SPREAD THE DISEASE
The Darkness. The Dread. The Suffering
HypaethralTrack listing:
01. Light Opaque
02. Intermezzo I
03. God And Politics
04. Indoctrinated
05. Intermezzo II
06. Summer Wanes
07. The Blight In Their Eyes
08. Outro
It is easy to become desensitized to so-called extreme music. Bands of various descriptions have pushed the boundaries of what is vaguely acceptable to human ears, and as time passes, the notion that a scream, a blastbeat or a barrage of ugly noise is liable to upset anyone becomes nonsensical. The average idiot on the street is still likely to have a heart attack when confronted by some of the stuff we, as fans of the heavy and the weird, listen to as a matter of course, but it takes a band of some distinction to make a record that truly wrenches breath from lungs with its murderous madness: SPREAD THE DISEASE have just made exactly that kind of album. As its title suggests, "The Darkness. The Dread. The Suffering" is not designed to make anyone feel better about their lot in life. An untamed eruption of bitterness, hatred and dismay, this is a blackened hardcore shock to the system, and one of the most genuinely startling records that anyone will release this year.
SPREAD THE DISEASE have a history. First time around, they only managed to choke back their disgust at their own existence for a couple of years. Two albums were released, both of which took a rusty hatchet to hardcore's unerring formula, and then the Canadians abruptly called it quits. But within that brief flash of activity, a solid reputation was forged. 26 years later, SPREAD THE DISEASE have conjured a comeback that feels more like an imperious rebirth than a simple recommencement of activities. "The Darkness. The Dread. The Suffering" is an act of all-out war, with songs that turn hostility into a virtue, and a thick atmosphere of soul-sapping terror that threatens to engulf listeners in the most invasive and destructive of ways.
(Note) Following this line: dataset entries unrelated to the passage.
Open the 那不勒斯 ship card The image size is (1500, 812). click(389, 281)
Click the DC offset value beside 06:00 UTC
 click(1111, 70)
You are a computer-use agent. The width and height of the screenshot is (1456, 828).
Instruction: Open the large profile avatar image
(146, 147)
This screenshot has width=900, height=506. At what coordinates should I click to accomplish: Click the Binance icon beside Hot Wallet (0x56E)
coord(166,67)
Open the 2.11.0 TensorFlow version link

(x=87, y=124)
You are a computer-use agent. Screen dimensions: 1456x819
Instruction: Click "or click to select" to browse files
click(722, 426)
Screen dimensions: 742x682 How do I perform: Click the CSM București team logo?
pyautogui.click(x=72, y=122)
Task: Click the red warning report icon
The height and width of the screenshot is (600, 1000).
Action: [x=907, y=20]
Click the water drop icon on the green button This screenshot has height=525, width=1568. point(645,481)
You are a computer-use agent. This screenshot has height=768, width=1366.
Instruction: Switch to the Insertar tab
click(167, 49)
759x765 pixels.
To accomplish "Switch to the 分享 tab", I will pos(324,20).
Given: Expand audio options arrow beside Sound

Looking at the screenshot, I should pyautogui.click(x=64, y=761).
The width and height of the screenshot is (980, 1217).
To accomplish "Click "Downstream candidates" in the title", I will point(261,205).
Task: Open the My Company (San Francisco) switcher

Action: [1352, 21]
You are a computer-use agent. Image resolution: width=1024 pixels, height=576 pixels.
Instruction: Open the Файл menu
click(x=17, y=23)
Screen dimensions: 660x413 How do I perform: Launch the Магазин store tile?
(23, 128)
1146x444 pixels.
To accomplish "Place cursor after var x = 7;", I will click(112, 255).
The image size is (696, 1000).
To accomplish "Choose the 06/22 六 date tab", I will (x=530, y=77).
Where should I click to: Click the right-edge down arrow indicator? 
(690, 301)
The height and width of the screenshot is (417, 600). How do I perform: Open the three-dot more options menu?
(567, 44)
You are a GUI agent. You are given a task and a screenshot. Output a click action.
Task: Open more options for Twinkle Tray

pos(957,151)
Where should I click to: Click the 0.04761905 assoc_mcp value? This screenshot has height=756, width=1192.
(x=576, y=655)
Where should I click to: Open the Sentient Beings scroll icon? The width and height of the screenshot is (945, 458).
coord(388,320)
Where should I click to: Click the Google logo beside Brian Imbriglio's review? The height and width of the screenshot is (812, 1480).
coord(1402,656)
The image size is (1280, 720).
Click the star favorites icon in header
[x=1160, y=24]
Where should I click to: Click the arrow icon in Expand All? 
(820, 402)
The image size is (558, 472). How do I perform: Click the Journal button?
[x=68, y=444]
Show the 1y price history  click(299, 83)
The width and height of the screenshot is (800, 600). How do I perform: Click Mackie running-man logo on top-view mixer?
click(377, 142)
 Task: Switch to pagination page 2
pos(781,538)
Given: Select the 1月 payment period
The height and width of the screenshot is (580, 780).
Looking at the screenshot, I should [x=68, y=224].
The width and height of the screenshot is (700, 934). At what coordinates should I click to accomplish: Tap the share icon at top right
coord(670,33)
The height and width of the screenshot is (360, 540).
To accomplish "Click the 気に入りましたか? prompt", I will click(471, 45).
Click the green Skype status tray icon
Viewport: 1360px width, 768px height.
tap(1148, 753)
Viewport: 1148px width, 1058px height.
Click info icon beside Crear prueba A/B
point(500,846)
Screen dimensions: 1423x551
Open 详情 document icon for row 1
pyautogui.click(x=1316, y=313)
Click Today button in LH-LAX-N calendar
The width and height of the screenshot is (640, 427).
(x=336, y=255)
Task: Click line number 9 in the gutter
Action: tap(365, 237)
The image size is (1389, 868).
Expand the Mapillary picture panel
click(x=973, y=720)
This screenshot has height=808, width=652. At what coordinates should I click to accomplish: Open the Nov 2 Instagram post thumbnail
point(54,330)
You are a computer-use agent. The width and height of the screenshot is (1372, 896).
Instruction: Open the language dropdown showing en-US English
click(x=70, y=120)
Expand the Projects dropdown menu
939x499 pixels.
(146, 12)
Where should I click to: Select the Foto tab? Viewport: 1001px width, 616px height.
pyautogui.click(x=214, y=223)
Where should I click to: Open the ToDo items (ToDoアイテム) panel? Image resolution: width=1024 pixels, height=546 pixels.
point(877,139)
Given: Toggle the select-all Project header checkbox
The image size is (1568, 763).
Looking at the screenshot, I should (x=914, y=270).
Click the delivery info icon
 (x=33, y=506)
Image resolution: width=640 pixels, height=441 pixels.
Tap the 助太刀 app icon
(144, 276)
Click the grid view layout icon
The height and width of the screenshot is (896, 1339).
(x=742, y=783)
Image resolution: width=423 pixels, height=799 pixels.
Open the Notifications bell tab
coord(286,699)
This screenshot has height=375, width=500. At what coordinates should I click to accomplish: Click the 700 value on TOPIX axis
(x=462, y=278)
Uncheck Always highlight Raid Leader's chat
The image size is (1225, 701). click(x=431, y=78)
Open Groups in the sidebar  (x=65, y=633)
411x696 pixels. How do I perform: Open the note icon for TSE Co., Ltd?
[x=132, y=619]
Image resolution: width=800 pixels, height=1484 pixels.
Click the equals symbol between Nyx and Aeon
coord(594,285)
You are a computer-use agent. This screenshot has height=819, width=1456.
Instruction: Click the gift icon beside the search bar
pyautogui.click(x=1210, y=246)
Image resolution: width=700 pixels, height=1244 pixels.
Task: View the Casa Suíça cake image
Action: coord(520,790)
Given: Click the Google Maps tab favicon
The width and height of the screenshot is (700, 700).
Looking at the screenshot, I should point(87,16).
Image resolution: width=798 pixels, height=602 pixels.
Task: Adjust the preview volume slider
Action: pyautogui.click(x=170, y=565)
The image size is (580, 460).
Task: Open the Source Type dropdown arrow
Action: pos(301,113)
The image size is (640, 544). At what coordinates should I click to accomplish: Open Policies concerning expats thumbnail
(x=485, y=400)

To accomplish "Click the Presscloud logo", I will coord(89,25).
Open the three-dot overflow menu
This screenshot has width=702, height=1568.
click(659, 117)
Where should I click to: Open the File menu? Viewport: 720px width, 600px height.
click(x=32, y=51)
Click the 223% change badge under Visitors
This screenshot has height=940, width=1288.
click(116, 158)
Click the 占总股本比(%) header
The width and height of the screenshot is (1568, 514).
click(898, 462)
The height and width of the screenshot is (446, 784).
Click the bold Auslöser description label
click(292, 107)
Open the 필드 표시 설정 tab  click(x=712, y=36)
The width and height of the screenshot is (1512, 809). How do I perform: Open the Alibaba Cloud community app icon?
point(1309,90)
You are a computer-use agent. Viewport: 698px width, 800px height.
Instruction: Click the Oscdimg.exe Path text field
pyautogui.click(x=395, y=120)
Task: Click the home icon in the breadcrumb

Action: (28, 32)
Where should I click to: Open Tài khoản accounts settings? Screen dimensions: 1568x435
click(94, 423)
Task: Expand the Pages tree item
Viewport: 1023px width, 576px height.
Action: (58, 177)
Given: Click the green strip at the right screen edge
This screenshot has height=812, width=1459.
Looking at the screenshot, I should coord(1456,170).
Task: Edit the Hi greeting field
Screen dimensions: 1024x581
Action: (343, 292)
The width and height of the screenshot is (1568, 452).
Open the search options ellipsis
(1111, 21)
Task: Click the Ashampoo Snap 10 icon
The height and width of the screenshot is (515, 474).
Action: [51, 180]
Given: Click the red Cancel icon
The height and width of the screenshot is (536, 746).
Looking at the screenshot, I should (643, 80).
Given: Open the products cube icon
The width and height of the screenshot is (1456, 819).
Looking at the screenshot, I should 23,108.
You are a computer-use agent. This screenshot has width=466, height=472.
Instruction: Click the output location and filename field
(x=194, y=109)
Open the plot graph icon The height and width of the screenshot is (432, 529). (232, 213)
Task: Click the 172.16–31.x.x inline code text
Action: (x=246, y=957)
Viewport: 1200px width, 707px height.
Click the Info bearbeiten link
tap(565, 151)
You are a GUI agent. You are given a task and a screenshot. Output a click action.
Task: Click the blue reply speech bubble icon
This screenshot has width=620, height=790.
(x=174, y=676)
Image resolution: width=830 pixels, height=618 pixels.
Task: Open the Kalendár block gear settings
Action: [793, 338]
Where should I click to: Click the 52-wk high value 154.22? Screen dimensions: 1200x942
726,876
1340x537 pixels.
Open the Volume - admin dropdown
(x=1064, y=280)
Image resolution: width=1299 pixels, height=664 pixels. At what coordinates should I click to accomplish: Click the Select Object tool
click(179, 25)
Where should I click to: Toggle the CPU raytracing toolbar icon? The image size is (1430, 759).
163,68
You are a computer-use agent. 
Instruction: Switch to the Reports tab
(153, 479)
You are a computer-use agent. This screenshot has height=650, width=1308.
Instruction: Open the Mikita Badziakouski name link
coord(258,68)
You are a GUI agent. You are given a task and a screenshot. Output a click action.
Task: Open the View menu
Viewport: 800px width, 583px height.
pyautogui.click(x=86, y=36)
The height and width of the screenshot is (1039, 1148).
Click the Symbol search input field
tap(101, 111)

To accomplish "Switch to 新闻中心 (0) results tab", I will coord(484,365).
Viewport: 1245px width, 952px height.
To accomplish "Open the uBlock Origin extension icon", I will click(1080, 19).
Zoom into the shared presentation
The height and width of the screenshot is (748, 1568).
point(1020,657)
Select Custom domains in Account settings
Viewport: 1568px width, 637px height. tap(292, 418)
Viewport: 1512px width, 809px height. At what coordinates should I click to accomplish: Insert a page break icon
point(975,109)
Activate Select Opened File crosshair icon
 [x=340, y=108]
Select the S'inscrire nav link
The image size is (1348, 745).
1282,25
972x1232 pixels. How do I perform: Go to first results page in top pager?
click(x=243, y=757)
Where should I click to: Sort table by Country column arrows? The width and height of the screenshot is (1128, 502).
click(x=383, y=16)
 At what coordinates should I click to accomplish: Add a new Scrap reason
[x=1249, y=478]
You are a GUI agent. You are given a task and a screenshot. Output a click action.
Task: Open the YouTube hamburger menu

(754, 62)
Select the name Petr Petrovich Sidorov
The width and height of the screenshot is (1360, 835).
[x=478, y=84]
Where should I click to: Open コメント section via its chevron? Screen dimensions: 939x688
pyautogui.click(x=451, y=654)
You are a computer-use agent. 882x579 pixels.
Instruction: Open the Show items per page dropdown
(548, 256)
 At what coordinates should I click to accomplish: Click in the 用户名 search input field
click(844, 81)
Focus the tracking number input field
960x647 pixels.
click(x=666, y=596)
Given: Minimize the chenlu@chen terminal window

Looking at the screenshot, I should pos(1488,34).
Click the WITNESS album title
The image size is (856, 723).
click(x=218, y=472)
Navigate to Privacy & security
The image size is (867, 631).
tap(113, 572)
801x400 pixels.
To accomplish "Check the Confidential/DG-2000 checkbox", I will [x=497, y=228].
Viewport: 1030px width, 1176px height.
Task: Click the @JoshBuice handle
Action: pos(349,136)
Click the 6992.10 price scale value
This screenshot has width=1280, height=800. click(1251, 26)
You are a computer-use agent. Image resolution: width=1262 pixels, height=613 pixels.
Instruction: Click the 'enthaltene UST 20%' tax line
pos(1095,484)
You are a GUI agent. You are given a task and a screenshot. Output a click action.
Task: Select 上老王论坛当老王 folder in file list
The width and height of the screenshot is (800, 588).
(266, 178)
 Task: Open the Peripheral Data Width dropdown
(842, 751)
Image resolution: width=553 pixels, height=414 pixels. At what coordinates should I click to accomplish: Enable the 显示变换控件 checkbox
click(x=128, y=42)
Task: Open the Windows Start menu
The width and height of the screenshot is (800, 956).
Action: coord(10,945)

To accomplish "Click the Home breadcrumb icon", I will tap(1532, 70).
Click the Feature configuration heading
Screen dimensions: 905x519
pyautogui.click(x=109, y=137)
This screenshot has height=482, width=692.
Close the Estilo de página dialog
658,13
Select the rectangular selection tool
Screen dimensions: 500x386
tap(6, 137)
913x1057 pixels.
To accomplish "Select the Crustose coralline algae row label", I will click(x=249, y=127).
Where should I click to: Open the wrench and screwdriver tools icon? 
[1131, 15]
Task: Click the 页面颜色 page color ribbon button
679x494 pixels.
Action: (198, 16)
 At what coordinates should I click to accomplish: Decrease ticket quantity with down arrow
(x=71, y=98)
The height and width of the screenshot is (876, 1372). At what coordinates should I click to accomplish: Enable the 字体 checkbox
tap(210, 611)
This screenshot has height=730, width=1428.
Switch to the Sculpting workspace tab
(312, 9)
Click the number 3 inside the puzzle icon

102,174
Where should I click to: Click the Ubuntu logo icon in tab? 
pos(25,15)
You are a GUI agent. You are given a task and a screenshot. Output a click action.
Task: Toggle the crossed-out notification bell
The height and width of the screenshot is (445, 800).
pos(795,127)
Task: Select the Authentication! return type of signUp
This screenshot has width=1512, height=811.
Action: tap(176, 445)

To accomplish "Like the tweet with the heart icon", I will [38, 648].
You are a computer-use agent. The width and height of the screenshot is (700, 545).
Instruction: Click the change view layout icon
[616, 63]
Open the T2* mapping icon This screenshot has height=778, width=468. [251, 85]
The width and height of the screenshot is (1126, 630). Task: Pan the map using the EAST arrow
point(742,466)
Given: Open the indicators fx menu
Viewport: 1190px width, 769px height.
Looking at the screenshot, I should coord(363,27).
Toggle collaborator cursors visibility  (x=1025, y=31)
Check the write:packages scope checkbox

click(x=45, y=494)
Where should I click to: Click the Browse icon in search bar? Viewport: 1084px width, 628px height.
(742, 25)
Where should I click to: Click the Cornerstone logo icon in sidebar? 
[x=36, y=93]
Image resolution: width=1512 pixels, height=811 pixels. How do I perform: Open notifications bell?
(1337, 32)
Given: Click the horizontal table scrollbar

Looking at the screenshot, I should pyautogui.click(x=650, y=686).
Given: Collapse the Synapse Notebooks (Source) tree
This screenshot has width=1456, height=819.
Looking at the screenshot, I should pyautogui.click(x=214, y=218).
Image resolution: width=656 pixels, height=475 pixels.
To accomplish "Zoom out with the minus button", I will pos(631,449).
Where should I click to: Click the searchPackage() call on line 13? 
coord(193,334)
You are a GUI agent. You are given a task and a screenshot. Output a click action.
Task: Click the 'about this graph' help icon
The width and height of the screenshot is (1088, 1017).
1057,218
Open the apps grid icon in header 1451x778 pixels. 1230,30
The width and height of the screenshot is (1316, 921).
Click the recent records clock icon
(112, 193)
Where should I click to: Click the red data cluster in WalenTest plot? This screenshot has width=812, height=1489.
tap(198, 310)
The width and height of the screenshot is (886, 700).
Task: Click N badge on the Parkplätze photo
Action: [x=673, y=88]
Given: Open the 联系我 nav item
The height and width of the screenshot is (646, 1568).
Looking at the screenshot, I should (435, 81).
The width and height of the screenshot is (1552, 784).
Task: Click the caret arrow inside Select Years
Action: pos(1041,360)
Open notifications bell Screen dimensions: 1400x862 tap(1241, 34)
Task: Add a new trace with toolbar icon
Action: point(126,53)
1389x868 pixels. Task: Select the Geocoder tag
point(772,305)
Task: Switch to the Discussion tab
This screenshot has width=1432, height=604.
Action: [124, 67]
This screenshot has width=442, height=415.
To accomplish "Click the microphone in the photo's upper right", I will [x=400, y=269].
A recent recruit, vocalist Shane Post is a vital component. SPREAD THE DISEASE have plenty of black metal substance to back up their hardcore fury, and his utterly deranged vocals help to push these songs from simple extremity to something far more twisted and upsetting. Like RINGWORM's Human Furnace or the late, great Johnny Morrow of IRON MONKEY, Post's screams are feral and ferocious: an inhuman, barely coherent response to the sonic chaos unfolding around him. On terrifying opener "Light Opaque", the band's monstrous riffing and none-more-necro fog of distortion would be unnerving enough, but as Post threatens to gargle and spew himself inside out, the sum of all those parts is elevated to a single, apocalyptic blast of faceless violence. Similarly, on the drawn-out brutal beating of "The Blight In Their Eyes", the vocals maintain their intensity while being assailed by warped, malevolent ambience, crazed guitar parts that seem to slowly eat themselves, and a marauding, muscular performance from the rhythm section that feels like the antagonistic result of some debilitating, trance-like state. On the album's most obvious standout, "Gods And Politics", SPREAD THE DISEASE dabble briefly in CONVERGE-style discord and dirginess, before exploding into a frenzied D-beat that dowses DISCHARGE's original blueprint with shattered teeth and greasy bloodstains. As the blastbeats fly, the sound of vexed humanity stamping on hope's skull forever is unmistakable.
This is an album for people who feel that INTEGRITY are a bit too commercial. SPREAD THE DISEASE are only a hardcore band in the sense that their music has grown from a similar starting point. In every other respect, "The Darkness. The Dread. The Suffering" is what happens when cries for help go unanswered, and the weight of the world bears down on your fragile frame with all the vicious persistence of swarming locusts. Everything is fucked. There is no hope. This is the soundtrack.